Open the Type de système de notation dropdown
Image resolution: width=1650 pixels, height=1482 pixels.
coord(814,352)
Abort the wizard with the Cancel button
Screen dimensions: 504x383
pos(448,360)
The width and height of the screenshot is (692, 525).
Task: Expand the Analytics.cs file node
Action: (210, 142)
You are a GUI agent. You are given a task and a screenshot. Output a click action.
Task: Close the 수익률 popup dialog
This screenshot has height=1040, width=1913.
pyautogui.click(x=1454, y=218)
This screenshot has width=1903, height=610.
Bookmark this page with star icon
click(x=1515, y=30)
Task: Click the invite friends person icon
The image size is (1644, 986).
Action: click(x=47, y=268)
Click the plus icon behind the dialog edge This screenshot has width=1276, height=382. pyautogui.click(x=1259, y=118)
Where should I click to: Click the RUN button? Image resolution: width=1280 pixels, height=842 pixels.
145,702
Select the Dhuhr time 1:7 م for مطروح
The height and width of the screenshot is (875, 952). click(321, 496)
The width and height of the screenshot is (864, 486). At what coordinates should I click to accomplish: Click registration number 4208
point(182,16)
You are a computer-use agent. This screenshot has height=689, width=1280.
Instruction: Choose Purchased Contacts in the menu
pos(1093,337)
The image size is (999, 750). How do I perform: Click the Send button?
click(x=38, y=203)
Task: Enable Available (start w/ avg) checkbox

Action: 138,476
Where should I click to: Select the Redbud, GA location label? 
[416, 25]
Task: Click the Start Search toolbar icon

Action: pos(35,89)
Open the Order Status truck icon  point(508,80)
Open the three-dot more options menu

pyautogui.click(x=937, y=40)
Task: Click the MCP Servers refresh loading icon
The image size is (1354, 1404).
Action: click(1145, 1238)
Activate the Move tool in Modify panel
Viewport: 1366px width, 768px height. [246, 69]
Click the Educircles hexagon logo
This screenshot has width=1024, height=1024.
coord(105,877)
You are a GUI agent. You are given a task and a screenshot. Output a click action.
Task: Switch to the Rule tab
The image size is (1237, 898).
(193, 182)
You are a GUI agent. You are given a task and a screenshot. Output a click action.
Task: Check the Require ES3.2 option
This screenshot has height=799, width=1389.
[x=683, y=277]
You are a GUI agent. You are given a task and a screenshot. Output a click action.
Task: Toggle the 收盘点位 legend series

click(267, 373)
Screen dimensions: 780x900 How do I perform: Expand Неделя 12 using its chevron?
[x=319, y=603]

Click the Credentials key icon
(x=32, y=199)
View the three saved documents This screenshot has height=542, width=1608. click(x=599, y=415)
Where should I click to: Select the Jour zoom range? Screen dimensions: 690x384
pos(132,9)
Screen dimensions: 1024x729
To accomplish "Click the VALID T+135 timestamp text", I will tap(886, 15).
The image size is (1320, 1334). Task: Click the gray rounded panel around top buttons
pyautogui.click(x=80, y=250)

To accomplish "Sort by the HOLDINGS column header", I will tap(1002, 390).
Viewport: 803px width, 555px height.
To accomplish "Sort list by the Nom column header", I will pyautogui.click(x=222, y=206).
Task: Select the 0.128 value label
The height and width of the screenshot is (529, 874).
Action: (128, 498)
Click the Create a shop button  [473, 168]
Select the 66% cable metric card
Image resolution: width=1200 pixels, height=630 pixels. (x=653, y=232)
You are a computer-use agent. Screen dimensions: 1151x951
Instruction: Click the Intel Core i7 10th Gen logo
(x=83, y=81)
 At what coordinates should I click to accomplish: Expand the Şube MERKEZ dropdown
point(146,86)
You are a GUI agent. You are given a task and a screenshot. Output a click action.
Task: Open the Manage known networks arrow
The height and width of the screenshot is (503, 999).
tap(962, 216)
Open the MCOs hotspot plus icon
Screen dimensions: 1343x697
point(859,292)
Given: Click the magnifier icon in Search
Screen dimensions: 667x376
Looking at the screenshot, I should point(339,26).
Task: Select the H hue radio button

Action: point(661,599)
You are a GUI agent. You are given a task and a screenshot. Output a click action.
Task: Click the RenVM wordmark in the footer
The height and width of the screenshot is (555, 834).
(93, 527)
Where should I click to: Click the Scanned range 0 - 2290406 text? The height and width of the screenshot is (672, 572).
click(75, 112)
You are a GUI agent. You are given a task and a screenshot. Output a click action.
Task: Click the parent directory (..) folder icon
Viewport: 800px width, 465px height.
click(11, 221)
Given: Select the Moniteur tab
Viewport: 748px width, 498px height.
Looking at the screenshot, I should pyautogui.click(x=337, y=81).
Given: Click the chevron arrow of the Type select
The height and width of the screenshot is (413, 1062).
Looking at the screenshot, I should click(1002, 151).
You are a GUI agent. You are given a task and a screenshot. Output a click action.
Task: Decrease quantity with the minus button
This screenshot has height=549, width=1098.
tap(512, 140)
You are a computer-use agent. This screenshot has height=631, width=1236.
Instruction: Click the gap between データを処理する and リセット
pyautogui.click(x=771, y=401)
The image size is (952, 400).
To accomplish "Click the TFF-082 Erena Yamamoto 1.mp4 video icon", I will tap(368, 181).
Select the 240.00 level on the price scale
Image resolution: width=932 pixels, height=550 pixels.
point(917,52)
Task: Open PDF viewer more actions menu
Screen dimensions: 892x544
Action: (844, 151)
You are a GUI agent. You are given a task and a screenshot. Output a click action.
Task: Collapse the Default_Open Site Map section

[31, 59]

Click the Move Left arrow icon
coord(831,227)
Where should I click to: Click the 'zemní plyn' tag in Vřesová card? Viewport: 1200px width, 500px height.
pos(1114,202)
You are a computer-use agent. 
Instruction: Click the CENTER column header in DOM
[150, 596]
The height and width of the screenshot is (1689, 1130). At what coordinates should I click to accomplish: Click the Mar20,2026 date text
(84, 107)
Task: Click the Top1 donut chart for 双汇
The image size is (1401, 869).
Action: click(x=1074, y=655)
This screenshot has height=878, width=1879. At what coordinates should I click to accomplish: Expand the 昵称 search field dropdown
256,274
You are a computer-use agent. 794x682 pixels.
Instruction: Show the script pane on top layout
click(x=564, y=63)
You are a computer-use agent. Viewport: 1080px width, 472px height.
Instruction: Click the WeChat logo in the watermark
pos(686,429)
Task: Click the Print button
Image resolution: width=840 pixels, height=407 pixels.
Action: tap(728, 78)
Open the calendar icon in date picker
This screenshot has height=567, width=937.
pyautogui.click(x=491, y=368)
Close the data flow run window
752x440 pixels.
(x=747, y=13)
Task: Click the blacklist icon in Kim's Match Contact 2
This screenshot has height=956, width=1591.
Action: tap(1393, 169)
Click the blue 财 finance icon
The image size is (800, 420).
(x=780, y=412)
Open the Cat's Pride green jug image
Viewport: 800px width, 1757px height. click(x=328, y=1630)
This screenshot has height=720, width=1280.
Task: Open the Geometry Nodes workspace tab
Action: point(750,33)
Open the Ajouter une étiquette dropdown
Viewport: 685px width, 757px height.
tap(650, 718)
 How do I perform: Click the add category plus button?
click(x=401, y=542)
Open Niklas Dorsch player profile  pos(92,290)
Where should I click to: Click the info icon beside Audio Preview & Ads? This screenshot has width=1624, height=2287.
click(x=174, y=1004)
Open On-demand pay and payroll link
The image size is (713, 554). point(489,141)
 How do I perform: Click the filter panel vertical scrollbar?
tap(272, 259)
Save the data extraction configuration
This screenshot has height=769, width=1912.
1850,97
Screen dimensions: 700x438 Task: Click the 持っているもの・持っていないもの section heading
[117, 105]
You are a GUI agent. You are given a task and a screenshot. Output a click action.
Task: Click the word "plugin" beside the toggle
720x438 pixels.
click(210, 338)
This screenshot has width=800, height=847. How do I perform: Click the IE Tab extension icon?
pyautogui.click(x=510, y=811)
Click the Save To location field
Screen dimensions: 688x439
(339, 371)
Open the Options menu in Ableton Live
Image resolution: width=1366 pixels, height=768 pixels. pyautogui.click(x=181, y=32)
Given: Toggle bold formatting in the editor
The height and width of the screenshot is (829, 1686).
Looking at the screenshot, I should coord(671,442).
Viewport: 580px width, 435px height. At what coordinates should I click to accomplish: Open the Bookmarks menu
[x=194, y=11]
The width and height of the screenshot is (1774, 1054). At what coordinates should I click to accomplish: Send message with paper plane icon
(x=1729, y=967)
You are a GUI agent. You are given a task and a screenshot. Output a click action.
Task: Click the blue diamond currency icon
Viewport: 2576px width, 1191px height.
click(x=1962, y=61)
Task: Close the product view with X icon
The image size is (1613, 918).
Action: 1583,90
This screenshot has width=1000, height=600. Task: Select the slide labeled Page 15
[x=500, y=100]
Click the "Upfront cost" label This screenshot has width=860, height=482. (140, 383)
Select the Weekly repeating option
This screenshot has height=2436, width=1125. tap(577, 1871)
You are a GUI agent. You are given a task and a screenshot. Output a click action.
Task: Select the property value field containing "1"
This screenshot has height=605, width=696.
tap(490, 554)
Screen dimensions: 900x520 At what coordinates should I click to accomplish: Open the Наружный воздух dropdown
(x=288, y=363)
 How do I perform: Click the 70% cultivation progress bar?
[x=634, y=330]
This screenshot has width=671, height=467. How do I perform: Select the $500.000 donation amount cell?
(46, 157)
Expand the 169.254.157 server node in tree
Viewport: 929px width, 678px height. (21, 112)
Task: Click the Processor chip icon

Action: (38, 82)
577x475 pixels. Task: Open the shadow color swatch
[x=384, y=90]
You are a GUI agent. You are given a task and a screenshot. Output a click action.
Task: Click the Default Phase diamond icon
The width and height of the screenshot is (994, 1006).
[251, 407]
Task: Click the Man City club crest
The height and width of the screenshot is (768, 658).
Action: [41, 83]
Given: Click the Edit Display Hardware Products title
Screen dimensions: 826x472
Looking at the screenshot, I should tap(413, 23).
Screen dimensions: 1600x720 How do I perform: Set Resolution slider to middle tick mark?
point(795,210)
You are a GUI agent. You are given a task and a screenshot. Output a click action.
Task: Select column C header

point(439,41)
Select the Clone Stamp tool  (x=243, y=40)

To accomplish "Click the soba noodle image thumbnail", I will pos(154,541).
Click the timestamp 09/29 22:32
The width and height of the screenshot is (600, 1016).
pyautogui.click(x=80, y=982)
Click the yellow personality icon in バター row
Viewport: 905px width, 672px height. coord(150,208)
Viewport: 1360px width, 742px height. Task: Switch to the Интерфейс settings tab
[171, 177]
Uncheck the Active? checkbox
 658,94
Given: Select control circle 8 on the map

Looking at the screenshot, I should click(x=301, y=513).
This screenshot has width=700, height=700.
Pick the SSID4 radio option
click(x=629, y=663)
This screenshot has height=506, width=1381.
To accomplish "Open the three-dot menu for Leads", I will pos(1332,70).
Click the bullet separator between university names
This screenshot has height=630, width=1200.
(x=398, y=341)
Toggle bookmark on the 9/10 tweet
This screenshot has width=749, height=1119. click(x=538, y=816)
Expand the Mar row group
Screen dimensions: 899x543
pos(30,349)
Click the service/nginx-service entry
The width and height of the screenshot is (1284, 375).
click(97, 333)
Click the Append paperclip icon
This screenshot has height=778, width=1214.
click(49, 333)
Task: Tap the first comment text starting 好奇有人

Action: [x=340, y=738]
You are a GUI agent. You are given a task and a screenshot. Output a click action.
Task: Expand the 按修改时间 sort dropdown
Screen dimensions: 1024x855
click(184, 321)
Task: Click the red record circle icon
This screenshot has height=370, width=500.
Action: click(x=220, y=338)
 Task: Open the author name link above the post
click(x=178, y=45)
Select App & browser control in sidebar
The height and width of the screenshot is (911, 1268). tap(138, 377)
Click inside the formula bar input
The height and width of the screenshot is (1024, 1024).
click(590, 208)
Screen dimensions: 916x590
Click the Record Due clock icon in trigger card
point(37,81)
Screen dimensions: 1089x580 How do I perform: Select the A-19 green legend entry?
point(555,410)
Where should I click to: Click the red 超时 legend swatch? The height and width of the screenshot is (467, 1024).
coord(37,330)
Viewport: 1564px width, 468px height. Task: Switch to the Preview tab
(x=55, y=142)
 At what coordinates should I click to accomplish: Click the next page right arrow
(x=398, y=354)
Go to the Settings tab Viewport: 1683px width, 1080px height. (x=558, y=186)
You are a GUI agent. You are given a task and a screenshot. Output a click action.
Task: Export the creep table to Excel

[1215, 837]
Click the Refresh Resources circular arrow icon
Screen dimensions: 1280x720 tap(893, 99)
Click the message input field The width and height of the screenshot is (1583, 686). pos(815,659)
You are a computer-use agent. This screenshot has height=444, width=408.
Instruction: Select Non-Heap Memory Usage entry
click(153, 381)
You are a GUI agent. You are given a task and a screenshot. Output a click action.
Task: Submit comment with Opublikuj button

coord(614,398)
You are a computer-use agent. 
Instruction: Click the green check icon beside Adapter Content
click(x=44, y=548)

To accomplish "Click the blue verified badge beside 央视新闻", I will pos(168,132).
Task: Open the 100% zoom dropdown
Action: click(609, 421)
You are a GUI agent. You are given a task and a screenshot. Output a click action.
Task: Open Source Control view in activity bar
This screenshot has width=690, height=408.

********

# TASK STATEMENT
Out of the records above, pull each line containing the word "dialog".

# RESPONSE AREA
Task: Close the 수익률 popup dialog
Click the plus icon behind the dialog edge This screenshot has width=1276, height=382. pyautogui.click(x=1259, y=118)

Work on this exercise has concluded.